[START SOURCE DATA]

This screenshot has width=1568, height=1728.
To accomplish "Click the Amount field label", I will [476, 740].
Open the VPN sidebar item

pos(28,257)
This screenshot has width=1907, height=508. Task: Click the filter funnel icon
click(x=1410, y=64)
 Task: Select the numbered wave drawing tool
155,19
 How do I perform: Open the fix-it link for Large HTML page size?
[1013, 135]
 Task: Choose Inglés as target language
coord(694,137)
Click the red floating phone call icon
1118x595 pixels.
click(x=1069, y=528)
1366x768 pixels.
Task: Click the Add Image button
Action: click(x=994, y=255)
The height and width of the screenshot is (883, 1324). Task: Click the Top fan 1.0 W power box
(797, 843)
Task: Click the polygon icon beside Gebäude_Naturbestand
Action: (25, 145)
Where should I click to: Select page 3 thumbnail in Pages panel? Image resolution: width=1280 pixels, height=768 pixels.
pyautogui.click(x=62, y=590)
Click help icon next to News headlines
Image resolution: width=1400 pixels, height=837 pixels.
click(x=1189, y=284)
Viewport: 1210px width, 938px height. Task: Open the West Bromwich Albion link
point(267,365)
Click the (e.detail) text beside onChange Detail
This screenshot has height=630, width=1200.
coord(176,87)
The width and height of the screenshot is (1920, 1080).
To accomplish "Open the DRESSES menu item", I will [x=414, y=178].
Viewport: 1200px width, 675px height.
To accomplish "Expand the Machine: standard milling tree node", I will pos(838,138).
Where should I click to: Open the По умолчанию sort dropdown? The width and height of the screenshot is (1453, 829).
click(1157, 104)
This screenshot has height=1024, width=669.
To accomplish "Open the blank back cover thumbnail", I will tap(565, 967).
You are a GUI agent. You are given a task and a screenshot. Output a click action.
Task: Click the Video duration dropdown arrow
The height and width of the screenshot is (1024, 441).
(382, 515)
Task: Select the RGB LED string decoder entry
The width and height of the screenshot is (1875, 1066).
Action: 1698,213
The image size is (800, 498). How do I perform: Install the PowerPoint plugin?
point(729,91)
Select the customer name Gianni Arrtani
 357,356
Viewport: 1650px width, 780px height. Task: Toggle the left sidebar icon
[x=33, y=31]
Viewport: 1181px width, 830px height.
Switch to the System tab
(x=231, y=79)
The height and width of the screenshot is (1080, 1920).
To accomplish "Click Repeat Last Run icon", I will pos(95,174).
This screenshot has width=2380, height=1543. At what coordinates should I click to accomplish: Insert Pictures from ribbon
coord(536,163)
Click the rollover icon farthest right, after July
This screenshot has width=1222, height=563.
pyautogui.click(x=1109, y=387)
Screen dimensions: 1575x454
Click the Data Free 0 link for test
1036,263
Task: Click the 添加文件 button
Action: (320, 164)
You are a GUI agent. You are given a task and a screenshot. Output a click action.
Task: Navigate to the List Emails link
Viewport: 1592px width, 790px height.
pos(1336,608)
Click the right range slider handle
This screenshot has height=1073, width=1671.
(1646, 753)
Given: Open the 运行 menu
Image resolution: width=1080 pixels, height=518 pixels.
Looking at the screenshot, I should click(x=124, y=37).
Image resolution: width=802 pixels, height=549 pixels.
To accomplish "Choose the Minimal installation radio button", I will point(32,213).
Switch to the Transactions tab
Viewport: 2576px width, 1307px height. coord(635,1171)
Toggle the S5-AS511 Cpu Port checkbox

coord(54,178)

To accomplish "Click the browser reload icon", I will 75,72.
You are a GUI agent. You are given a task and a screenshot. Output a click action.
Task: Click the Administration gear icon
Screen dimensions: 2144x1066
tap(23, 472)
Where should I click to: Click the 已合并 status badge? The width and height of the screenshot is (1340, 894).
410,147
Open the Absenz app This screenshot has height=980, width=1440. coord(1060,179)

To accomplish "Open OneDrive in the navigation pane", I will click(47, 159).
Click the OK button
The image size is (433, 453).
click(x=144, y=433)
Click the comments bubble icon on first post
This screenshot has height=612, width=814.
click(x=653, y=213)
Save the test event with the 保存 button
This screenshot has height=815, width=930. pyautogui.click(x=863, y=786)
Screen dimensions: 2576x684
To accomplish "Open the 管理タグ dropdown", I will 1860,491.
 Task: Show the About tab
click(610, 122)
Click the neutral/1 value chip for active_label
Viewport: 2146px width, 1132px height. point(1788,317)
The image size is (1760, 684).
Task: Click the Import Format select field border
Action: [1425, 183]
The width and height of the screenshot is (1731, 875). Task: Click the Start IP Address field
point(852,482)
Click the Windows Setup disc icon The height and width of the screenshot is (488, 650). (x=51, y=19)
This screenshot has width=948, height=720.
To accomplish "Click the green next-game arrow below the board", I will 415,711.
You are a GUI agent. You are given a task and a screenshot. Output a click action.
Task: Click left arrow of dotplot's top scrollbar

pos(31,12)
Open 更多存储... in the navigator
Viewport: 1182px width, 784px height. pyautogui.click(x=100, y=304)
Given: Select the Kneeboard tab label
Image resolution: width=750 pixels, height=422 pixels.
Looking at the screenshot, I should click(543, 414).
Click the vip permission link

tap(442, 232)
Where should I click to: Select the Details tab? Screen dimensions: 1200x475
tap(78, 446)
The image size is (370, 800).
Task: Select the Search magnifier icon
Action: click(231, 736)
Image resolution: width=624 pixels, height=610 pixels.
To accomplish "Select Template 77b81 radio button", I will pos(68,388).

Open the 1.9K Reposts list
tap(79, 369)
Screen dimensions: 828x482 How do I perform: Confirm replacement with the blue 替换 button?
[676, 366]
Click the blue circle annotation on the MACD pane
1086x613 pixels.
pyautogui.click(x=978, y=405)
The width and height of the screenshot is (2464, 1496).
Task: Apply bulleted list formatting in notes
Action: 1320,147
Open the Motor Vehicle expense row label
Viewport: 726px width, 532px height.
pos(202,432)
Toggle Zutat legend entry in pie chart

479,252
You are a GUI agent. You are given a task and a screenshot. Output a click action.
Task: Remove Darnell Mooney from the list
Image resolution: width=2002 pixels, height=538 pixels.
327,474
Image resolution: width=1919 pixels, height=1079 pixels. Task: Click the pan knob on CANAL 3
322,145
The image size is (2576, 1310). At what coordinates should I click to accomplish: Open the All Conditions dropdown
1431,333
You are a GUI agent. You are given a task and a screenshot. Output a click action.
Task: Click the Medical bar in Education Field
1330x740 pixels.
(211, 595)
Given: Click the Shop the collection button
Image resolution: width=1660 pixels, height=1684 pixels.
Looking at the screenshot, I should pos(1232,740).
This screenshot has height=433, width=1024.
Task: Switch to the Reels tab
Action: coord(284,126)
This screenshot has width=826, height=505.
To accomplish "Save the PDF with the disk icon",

[END SOURCE DATA]

WORK TO COMPLETE
Retype the entries beginning at the line that contains "Where should I click to: Select page" and ending after the line that contains "point(267,365)", keeping every character unchanged.

EXERCISE SOLUTION
Where should I click to: Select page 3 thumbnail in Pages panel? Image resolution: width=1280 pixels, height=768 pixels.
pyautogui.click(x=62, y=590)
Click help icon next to News headlines
Image resolution: width=1400 pixels, height=837 pixels.
click(x=1189, y=284)
Viewport: 1210px width, 938px height. Task: Open the West Bromwich Albion link
point(267,365)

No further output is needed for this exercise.